Do not discriminate only on age for cardiovascular risk management!

The higher the baseline cardiovascular risk and the more aggressive the CVRM, the greater the therapy benefit that could be expected. However, therapy benefit is also positively related to the possible duration of CVRM, which is often much shorter in older patients. In addition, competing risk is also a bias to be taken into account, especially in the elderly. Furthermore, the risk of side effects could be higher in older patients so, again, we have to take frailty, life expectancy, expected therapy benefit and therapy harm into account.

Van Trier and her team nicely estimated from the PHARMO Database Network (which links primary and secondary healthcare settings), using the SMART-REACH model, that in 1817 patients aged 71–80 years and hospitalised for ischaemic heart disease (36% women; median age at event of 74 years), the additional effect of a low-density lipoprotein cholesterol (LDL-c) target of < 1.4 mmol/l instead of < 1.8 mmol/l and a blood pressure target of < 130 mm Hg instead of < 140 mm Hg was still a median gain of 0.6 event-free life years [6]. As expected, the greatest effect (up to 1.7 event-free years) could be achieved in patients not even reaching the less strict targets. Do not forget that not only the statistical calculation is an estimation, but also the SMART-REACH model uses estimated data from several large randomised trials. What is worrying is the considerable number of patients with missing risk factor documentation (1186 of the 3003) in the study by Van Trier et al., suggesting that CVRM in older patients is no longer taken very seriously.

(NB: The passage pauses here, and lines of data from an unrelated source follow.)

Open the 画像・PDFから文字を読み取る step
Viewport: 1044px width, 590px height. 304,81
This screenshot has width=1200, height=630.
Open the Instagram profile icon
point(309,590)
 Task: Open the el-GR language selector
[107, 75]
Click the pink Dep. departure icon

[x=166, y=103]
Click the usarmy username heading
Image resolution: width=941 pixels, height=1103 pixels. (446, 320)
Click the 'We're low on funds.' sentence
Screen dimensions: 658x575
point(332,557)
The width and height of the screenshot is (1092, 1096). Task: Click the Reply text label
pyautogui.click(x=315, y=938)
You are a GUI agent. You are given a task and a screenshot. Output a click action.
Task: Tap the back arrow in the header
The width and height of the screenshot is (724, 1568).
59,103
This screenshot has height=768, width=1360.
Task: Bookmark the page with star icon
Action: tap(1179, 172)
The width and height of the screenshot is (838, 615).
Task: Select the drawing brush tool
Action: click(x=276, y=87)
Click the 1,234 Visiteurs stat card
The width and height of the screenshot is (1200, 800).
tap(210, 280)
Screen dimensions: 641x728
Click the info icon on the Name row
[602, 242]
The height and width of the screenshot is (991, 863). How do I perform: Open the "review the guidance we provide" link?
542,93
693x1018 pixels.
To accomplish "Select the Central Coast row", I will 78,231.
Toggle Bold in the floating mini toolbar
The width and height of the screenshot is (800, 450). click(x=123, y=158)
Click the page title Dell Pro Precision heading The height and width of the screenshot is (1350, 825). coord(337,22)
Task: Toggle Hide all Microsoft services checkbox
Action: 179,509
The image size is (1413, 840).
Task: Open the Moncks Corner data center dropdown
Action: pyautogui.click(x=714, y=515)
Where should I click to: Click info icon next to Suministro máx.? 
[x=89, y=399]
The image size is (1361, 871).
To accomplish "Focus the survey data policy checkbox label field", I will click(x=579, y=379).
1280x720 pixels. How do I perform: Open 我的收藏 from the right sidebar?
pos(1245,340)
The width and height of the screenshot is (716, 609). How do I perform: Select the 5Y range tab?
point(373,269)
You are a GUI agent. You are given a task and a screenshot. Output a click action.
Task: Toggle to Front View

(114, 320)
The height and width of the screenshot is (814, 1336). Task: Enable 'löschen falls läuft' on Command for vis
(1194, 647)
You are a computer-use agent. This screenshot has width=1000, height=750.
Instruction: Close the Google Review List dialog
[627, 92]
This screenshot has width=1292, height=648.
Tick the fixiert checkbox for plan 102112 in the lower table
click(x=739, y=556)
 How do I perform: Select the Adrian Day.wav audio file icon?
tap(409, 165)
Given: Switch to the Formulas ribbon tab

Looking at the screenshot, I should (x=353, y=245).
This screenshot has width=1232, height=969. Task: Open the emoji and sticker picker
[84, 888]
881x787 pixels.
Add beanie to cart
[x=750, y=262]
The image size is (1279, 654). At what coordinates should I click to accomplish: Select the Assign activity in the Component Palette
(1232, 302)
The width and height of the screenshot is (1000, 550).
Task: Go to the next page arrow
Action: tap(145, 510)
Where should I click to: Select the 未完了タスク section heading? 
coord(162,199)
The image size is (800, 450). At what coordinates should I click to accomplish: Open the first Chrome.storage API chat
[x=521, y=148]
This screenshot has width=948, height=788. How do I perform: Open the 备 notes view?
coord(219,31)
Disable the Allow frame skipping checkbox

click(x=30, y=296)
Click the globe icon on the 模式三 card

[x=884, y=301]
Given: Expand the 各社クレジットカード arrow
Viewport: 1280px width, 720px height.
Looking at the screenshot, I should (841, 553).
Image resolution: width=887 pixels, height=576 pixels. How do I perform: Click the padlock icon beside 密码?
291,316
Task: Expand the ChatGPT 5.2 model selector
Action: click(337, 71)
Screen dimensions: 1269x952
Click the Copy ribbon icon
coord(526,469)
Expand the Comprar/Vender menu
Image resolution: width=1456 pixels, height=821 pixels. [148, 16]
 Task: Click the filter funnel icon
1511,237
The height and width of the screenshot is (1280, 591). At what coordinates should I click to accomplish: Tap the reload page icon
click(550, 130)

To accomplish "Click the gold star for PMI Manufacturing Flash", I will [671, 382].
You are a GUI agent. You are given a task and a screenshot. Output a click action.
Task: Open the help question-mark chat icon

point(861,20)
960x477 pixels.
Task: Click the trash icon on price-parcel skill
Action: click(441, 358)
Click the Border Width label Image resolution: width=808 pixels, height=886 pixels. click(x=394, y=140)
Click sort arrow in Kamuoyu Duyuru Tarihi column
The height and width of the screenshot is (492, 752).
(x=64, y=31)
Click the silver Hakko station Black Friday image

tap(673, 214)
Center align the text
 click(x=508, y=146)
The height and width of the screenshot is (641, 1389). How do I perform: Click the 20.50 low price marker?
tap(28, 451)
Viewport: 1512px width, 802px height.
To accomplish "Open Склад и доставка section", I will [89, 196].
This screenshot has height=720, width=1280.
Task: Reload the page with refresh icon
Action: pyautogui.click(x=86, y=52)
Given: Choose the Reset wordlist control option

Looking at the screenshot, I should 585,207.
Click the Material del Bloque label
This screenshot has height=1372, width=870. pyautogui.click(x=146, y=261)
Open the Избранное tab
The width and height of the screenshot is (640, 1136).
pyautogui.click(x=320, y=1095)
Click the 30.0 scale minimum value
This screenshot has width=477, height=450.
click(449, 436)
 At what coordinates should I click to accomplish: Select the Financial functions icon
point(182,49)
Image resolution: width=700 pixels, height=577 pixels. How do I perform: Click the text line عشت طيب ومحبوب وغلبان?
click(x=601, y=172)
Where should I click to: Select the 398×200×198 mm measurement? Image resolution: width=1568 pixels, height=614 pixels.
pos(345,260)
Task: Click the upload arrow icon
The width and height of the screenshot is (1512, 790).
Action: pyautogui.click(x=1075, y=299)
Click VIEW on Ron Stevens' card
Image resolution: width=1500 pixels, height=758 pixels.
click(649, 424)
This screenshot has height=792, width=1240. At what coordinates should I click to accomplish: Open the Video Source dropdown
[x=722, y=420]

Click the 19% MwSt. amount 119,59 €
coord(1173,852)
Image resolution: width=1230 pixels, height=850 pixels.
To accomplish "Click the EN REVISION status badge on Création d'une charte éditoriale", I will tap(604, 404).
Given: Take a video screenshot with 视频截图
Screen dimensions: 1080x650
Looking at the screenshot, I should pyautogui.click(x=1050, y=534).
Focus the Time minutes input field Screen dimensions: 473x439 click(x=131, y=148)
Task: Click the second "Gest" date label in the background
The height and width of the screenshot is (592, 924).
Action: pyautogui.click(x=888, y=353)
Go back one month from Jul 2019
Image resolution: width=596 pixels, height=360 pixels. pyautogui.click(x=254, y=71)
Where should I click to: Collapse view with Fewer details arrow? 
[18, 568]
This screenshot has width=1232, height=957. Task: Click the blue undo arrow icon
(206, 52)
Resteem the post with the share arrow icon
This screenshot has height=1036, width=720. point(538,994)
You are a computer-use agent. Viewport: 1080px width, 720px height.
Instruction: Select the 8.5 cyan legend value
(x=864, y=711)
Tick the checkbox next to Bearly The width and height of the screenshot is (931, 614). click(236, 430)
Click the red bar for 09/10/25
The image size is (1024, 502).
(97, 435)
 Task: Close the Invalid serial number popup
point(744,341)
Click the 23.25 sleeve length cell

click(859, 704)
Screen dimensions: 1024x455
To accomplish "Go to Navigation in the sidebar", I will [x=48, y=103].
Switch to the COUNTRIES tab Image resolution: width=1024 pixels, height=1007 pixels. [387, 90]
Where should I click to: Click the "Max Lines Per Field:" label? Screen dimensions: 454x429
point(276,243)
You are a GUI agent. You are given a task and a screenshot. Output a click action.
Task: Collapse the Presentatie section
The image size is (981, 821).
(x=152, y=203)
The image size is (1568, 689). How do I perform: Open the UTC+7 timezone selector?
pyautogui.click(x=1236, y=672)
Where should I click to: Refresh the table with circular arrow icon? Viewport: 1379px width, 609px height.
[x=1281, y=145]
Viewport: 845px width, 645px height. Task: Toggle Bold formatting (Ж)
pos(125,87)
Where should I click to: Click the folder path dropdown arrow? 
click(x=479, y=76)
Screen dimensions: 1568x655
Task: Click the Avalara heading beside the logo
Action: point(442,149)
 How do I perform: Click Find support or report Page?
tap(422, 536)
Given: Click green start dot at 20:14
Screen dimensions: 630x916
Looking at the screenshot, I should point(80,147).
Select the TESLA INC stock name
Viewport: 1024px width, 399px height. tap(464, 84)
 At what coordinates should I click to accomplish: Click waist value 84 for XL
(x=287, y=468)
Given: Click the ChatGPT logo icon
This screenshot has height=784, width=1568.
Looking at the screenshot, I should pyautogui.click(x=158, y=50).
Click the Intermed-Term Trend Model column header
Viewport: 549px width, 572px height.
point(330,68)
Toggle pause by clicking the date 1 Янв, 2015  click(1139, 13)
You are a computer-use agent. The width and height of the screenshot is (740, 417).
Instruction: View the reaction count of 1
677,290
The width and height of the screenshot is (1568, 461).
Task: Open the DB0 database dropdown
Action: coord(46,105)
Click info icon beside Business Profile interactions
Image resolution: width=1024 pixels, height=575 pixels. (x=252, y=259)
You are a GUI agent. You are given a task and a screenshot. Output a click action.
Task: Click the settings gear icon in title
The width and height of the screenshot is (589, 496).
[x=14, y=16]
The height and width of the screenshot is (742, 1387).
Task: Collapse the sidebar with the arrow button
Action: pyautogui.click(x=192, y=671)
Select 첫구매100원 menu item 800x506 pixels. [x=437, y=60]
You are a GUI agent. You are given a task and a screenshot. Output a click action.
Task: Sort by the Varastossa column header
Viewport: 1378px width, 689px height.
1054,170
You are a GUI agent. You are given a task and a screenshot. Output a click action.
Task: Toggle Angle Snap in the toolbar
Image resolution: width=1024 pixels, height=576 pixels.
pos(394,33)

As already shown in the SPRINT trial, targeting a blood pressure to < 120 mm Hg versus < 140 mm Hg resulted in a hazard ratio of 0.75 in 9361 very high-risk CV patients, 28% of whom were older than 75 years (mean age 79 years) without more clinically relevant side effects [7].

For LDL‑c lowering, it has been extensively proven (pharmacologically as well as with Mendelian randomisation) that there is a log-linear association per unit change [1].

Thus more strict CVRM in older patients still has benefits, especially when a cardiovascular event has already occurred (except in patients with end-stage heart failure or on dialysis), but we always have to take frailty, life expectancy, expected therapy benefit and therapy harm into account.